» **Action item**
The entries below contain a stretch that opens with the line containing "[Share on LinkedIn] (361, 230)" and closes with the line containing "[GZH-310 Custom Retail"; set down that stretch exactly, both ends included, and nothing else.

○ ○ ○

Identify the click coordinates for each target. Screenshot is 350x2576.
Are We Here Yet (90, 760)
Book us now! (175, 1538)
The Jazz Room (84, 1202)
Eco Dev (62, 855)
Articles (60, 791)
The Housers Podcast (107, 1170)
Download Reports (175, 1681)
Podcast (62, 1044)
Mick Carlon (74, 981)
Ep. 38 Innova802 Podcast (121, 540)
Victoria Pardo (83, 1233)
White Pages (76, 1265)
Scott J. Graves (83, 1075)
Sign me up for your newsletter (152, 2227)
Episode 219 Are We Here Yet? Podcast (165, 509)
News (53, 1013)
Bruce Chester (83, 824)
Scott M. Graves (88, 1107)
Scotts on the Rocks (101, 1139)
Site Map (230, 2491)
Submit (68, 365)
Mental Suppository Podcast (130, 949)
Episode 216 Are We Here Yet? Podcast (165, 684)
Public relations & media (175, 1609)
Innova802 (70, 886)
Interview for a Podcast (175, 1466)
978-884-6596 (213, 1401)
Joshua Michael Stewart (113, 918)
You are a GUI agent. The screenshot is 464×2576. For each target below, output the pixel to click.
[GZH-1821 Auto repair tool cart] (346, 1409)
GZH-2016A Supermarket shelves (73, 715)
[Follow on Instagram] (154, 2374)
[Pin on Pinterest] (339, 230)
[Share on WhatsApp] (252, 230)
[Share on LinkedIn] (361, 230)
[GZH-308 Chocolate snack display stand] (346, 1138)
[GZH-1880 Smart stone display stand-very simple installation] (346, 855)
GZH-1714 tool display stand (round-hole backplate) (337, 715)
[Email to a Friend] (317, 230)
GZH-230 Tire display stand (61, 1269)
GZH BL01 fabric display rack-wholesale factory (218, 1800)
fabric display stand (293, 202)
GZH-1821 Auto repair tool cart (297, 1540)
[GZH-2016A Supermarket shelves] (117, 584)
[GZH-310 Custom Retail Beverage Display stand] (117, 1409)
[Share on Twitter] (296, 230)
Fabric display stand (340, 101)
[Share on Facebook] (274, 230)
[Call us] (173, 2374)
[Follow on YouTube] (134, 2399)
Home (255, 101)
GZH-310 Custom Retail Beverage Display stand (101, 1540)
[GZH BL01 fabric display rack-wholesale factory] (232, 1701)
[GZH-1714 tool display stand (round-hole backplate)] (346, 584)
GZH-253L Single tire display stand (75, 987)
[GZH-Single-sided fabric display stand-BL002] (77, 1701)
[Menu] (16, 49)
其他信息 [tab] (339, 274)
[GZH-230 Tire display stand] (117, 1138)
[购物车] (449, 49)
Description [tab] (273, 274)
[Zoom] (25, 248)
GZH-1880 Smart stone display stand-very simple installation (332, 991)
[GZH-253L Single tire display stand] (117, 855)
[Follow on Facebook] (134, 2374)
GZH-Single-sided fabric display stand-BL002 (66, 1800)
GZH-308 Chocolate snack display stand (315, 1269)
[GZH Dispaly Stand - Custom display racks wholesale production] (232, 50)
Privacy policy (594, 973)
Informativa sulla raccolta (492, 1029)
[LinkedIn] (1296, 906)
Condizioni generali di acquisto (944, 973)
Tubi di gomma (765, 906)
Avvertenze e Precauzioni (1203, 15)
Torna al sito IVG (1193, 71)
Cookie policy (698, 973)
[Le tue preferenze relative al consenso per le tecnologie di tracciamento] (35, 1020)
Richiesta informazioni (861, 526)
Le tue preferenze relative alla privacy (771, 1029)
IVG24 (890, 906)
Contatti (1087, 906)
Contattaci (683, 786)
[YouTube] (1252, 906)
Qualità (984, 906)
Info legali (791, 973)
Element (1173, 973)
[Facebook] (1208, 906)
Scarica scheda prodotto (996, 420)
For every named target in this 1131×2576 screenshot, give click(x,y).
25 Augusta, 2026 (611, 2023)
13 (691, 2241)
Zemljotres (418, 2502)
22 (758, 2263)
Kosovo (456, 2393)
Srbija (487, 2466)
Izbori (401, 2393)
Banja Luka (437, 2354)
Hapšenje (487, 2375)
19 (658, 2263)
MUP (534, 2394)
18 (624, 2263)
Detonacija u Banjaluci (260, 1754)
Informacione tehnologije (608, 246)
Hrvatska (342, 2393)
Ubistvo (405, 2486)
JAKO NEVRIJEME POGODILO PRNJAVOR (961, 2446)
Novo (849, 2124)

○ ○ ○

» **Problem solution**
[Share on LinkedIn] (361, 230)
[GZH-308 Chocolate snack display stand] (346, 1138)
[GZH-1880 Smart stone display stand-very simple installation] (346, 855)
GZH-1714 tool display stand (round-hole backplate) (337, 715)
[Email to a Friend] (317, 230)
GZH-230 Tire display stand (61, 1269)
GZH BL01 fabric display rack-wholesale factory (218, 1800)
fabric display stand (293, 202)
GZH-1821 Auto repair tool cart (297, 1540)
[GZH-2016A Supermarket shelves] (117, 584)
[GZH-310 Custom Retail Beverage Display stand] (117, 1409)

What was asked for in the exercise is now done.